The Scottish Medicines Consortium (SMC) has announced its latest round of decisions for NHS Scotland, publishing advice accepting three new medicines.
Leading the pack is Janssen’s Darzalex (daratumumab), which was accepted following consideration through the SMC’s Patient and Clinician Engagement (PACE) process for the treatment of multiple myeloma. The drug is a monoclonal antibody and was approved by the US Food and Drug Administration (FDA) just last month.
Participants at the PACE meeting highlighted that multiple myeloma is a relapsing-remitting cancer and that new treatments are required. Use of Darzalex, as part of a combination treatment regimen in patients who have received prior treatment for their condition, can prolong the time until the disease progresses, reducing the risk of complications such as bone fractures and renal impairment.
Pfizer’s Ibrance (palbociclib), a medicine for end of life and very rare conditions, was also accepted by PACE when in combination with Faslodex (fulvestrant). The combination can increase the time before the condition progresses, allowing patients valuable additional months in the context of limited overall survival time and can delay the need for chemotherapy with its associated side-effects.
The third medicine accepted was Trisenox (arsenic trioxide), when used in combination with Retin-A (tretinoin) for the treatment of acute promyelocytic leukaemia (APL), a very rare form of cancer of the white blood cells.
Patient group submissions highlighted that current treatment with chemotherapy can have significant side effects and may be difficult for some patients to tolerate, so Trisenox offers an effective alternative to chemotherapy and can improve survival rates.

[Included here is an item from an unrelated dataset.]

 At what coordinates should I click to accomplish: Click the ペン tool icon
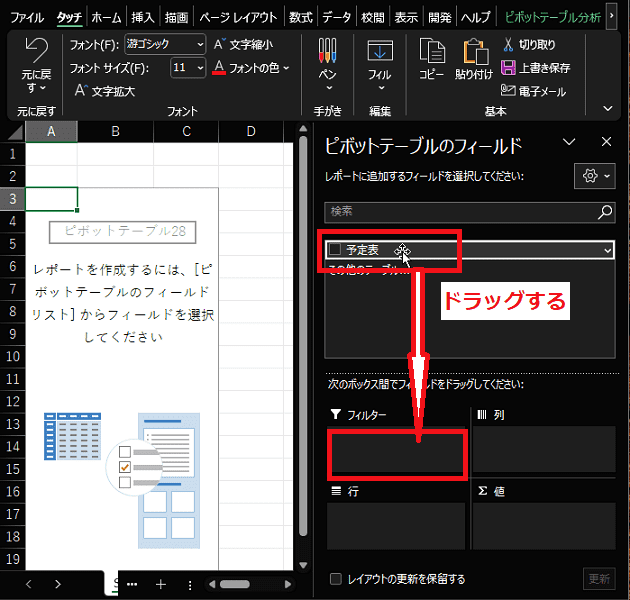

The committee was, however, unable to accept two more medicines; Pierre Fabre’s Braftovi (encorafenib) and Takeda drug Alofisel (darvadstrocel), for the treatment of metastatic melanoma and complex perianal fistulas respectively.
SMC chairman Dr Alan MacDonald said that he was “Pleased we were able to accept three new medicines for use by NHSScotland.”
He continued, “We know from our PACE meeting that having additional time to spend with family and friends is important to those with advanced breast cancer, and we hope our decision on palbociclib will be of value to them.
“Patients with multiple myeloma have to deal with a significant symptom burden in addition to coming to terms with reduced life expectancy. Our decision on daratumumab offers additional time before the disease relapses.
“For those with acute promyelocytic leukaemia (APL), arsenic trioxide offers a treatment that is easier to tolerate and may help improve survival rates.
“Although the PACE process gives our committee members additional flexibility in their decision making, they were unable to accept encorafenib (Braftovi) for the treatment of metastatic melanoma as the company’s evidence around its cost effectiveness when compared to other treatment options was not strong enough.
“We were also unable to accept darvadstrocel for the treatment of complex perianal fistulas following consideration through PACE. This was because of uncertainties in the company’s evidence about the medicine’s long term benefits.”
The decisions were published on Monday 8th July.